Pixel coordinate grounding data
▽

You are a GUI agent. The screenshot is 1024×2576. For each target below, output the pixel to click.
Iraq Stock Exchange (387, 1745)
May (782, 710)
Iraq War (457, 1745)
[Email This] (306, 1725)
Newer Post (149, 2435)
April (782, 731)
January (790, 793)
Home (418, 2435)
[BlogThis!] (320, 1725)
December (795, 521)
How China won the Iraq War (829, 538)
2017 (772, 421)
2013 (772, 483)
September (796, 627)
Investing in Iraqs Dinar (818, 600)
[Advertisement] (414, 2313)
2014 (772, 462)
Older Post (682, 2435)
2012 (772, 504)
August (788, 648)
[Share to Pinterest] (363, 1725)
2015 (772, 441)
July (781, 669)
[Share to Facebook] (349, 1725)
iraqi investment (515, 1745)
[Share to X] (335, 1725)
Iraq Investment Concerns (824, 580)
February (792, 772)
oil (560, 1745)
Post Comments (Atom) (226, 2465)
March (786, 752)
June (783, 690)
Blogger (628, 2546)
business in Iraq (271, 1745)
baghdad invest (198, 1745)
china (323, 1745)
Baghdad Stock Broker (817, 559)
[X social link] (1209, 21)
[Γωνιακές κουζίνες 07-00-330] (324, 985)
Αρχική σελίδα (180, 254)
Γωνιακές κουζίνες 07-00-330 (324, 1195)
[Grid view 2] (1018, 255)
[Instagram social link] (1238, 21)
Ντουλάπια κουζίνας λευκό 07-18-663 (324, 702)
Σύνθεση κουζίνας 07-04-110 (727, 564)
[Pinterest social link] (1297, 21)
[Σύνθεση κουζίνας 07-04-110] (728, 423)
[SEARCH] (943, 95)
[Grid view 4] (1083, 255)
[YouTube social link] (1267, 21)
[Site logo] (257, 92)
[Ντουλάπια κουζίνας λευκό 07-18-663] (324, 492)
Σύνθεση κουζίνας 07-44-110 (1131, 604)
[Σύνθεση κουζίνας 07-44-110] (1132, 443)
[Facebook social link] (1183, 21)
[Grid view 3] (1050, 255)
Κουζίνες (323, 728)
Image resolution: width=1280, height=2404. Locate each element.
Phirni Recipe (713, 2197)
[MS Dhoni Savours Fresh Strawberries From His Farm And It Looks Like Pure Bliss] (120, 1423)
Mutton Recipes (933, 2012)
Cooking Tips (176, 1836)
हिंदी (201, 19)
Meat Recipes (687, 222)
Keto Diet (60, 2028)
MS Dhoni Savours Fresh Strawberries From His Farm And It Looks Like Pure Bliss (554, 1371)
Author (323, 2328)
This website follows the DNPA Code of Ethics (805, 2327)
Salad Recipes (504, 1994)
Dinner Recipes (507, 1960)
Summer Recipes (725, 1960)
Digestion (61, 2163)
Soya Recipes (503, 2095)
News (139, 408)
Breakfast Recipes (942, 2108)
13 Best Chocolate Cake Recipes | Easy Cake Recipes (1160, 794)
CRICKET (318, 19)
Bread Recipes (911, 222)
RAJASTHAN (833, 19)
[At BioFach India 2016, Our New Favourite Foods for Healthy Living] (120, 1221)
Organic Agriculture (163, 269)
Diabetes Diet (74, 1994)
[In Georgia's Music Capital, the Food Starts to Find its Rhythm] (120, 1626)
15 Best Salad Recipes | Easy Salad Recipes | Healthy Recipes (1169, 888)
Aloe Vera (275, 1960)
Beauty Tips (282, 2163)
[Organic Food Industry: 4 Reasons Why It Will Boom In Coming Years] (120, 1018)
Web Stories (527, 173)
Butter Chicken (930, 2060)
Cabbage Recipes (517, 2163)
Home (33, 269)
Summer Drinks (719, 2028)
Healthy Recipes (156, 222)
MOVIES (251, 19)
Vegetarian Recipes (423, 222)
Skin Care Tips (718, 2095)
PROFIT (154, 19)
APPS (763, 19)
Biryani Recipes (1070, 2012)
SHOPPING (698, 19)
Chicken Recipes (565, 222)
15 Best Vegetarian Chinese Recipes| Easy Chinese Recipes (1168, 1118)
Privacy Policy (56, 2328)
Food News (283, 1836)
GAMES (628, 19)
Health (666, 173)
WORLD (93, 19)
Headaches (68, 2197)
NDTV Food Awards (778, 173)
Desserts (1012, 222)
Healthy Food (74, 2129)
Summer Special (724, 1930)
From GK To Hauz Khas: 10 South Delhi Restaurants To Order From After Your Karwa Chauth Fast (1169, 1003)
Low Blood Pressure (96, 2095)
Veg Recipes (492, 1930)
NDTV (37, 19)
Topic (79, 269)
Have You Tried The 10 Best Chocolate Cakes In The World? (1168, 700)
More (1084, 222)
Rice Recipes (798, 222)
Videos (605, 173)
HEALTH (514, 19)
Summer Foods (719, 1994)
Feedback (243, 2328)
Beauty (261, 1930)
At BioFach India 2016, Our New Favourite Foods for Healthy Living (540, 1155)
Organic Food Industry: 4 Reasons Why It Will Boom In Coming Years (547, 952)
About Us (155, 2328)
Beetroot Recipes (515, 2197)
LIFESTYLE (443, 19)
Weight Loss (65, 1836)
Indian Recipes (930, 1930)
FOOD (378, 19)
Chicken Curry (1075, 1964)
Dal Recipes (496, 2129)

△

[WHAT IS EXPECTED]:
Search the entries for the word "Foods", then copy every line in which it is found.

[OUTPUT]:
[At BioFach India 2016, Our New Favourite Foods for Healthy Living] (120, 1221)
Summer Foods (719, 1994)
At BioFach India 2016, Our New Favourite Foods for Healthy Living (540, 1155)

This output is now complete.